[Amaç a]
Kayıtlardaki bütün satırları yeniden yazın ve "Screen dimensions" ifadesini geçtiği her yerde "Screen size" ile değiştirin. Geri kalan her şeyi olduğu gibi bırakın, resimleri ise yanıta koymayın.

[Seçilmiş Metin]
• • • • • • •

Ertesi gün elbette okul bu yazıyla fokurduyordu. Yalnızca öğrencilerin arasında değil; öğretmenler de öğretmenler odasındaki bilgisayarın başında. Birisi müdür yardımcısının bilgisayarının ekranında da blogu görmüş. Felsefe öğretmeni bunu yapan öğrencinin IP adresinin bulunacağını ve onu dava edeceklerini söyledi. Öfkesi anlaşılabilir; resmen hepsinin suratlarını türlü türlü fotoğraflara yapıştırmışım. Fakat kimse benden doğrudan hesap sormadı; kimsenin elinde bunu yapanın ben olduğuma dair herhangi bir delil yoktu, olamazdı da.
Canım edebiyat hocam elbette benim yazı dilimi bilir. Yakın bir arkadaşım o öğretmenimin düzenlediği bir tören sırasında cesurca bir hareketle blogdaki yazıyı bütün okula duyurdu. Bu ister istemez, töreni düzenleyen öğretmenimizi de bu işin içine çekip tehlikeye attı. Öğretmenim bana, "Her kim bu yazıyı yazdıysa işlevini gördü; mesajı gerekli yerlere ulaştı. Şimdi kaldırabilir bence." dedi. Bu girişim aleyhimize dönmeden, iyi bir zamanlamayla, bu patlattığım enerjiyi bir bütünlüğe kavuşturmam için nezaketli bir öneri.
Birkaç gün sonra yazıyı kaldırıp bloga bir tavuk yahnisi tarifi koymuştum.
Blogu silmeden önce çıktısını alıp arşivlemişim. Bu yaz, dedemle anneannemin köyevindeki kitaplığı düzenlerken buldum.
O dönemin öğrenciliğini yaşamakta olan 17 yaşında birinin ağzından bir eleştiri. Bence değerli. Yeniden erişilebilir olsun istedim.

• • • • • • •

[Veri Kayıtları]
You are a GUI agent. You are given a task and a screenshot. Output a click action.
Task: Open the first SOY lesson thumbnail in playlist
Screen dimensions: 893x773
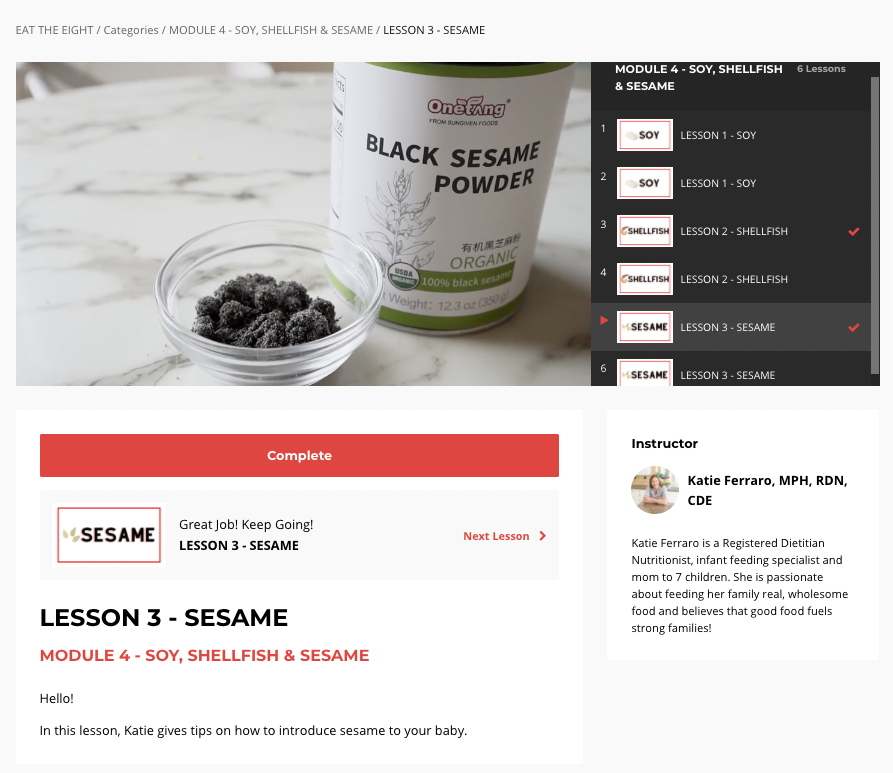[644, 135]
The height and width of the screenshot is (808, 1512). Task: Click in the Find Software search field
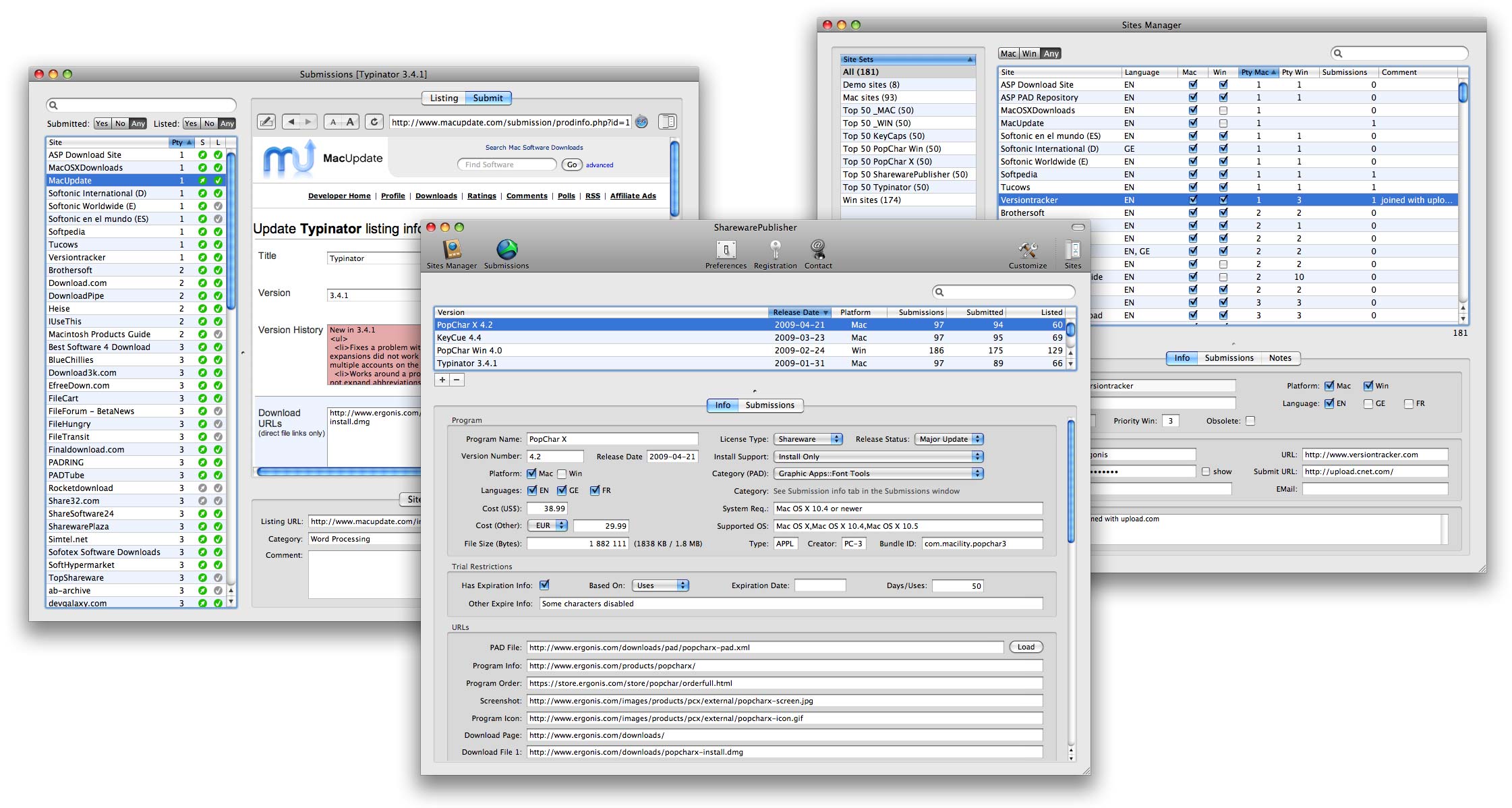pyautogui.click(x=506, y=164)
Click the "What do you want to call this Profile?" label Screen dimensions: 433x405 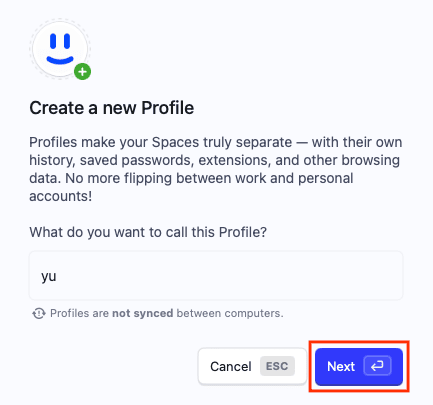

• • • • • • •

[Amaç b]
Yukarıdaki okul blogu konulu metni baştan sona, hiçbir değişiklik yapmadan alıntılayın.

[Doğru Sonuç a]
You are a GUI agent. You are given a task and a screenshot. Output a click action.
Task: Open the first SOY lesson thumbnail in playlist
Screen size: 893x773
[644, 135]
The height and width of the screenshot is (808, 1512). Task: Click in the Find Software search field
pyautogui.click(x=506, y=164)
Click the "What do you want to call this Profile?" label Screen size: 433x405 

[Doğru Sonuç b]
Ertesi gün elbette okul bu yazıyla fokurduyordu. Yalnızca öğrencilerin arasında değil; öğretmenler de öğretmenler odasındaki bilgisayarın başında. Birisi müdür yardımcısının bilgisayarının ekranında da blogu görmüş. Felsefe öğretmeni bunu yapan öğrencinin IP adresinin bulunacağını ve onu dava edeceklerini söyledi. Öfkesi anlaşılabilir; resmen hepsinin suratlarını türlü türlü fotoğraflara yapıştırmışım. Fakat kimse benden doğrudan hesap sormadı; kimsenin elinde bunu yapanın ben olduğuma dair herhangi bir delil yoktu, olamazdı da.
Canım edebiyat hocam elbette benim yazı dilimi bilir. Yakın bir arkadaşım o öğretmenimin düzenlediği bir tören sırasında cesurca bir hareketle blogdaki yazıyı bütün okula duyurdu. Bu ister istemez, töreni düzenleyen öğretmenimizi de bu işin içine çekip tehlikeye attı. Öğretmenim bana, "Her kim bu yazıyı yazdıysa işlevini gördü; mesajı gerekli yerlere ulaştı. Şimdi kaldırabilir bence." dedi. Bu girişim aleyhimize dönmeden, iyi bir zamanlamayla, bu patlattığım enerjiyi bir bütünlüğe kavuşturmam için nezaketli bir öneri.
Birkaç gün sonra yazıyı kaldırıp bloga bir tavuk yahnisi tarifi koymuştum.
Blogu silmeden önce çıktısını alıp arşivlemişim. Bu yaz, dedemle anneannemin köyevindeki kitaplığı düzenlerken buldum.
O dönemin öğrenciliğini yaşamakta olan 17 yaşında birinin ağzından bir eleştiri. Bence değerli. Yeniden erişilebilir olsun istedim.